◆ **Your goal**: The required result is an exact copy of every line from the one with "Instruction: Click the" through the last line below, with the pictures left out.

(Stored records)
________________________

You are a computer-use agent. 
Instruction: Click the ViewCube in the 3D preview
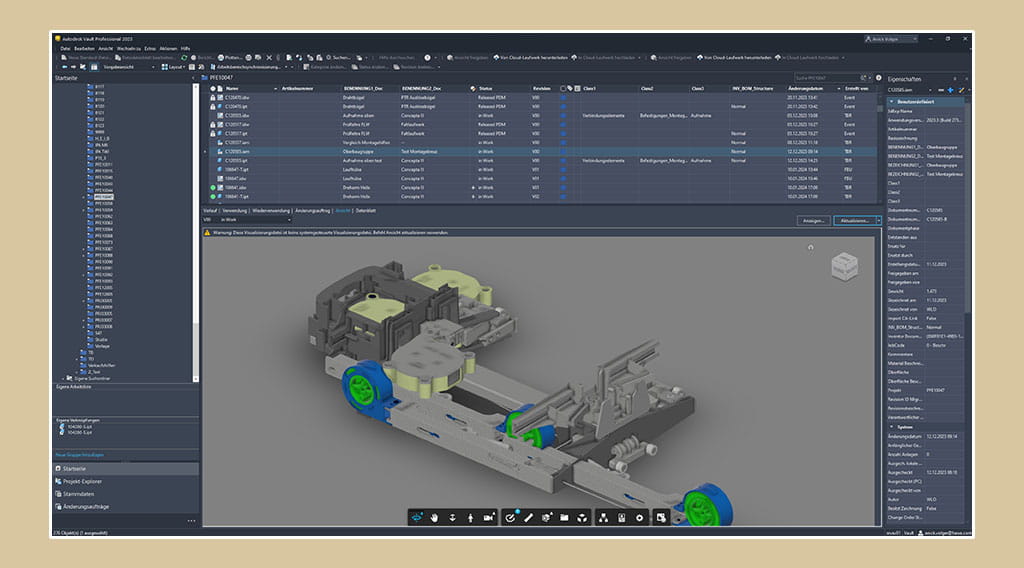click(x=845, y=266)
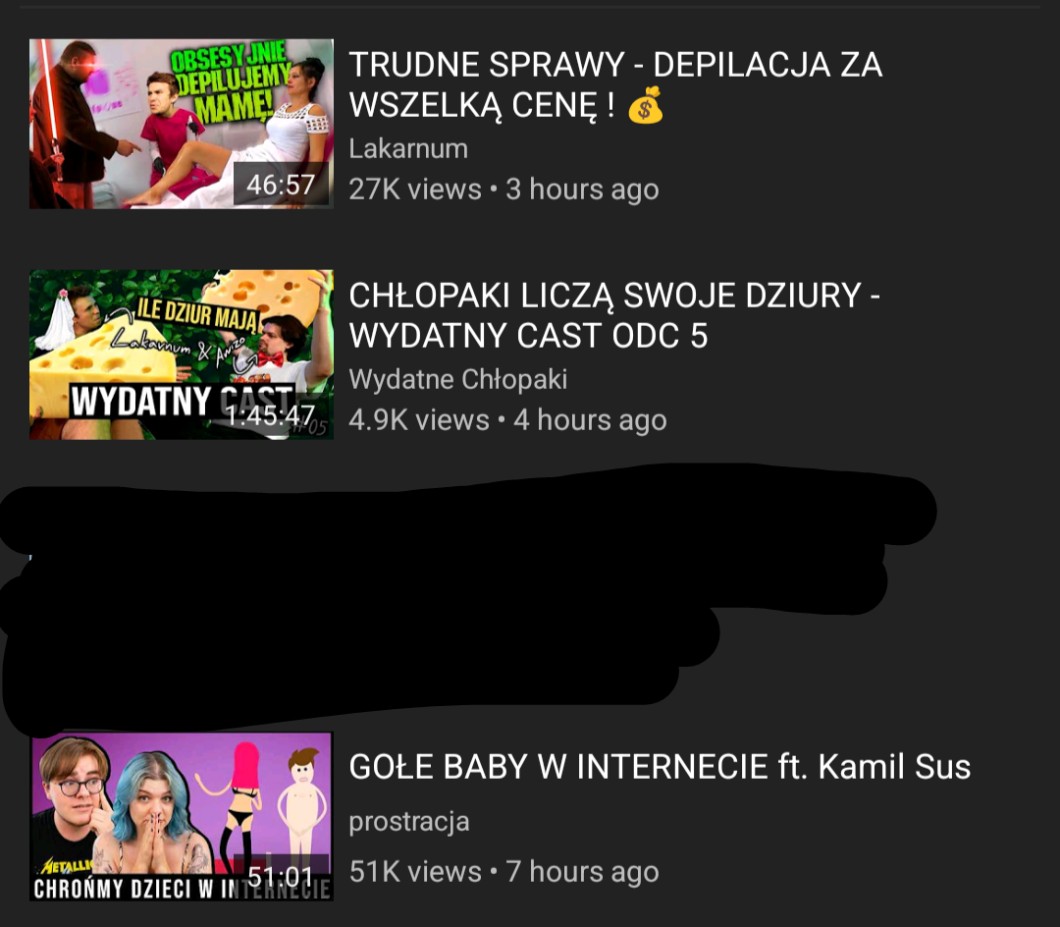Open the prostracja channel name
The width and height of the screenshot is (1060, 927).
pyautogui.click(x=409, y=822)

________________________

◆ **Result**:
Instruction: Click the ViewCube in the 3D preview
click(x=845, y=266)
Open the prostracja channel name
The width and height of the screenshot is (1060, 927).
pyautogui.click(x=409, y=822)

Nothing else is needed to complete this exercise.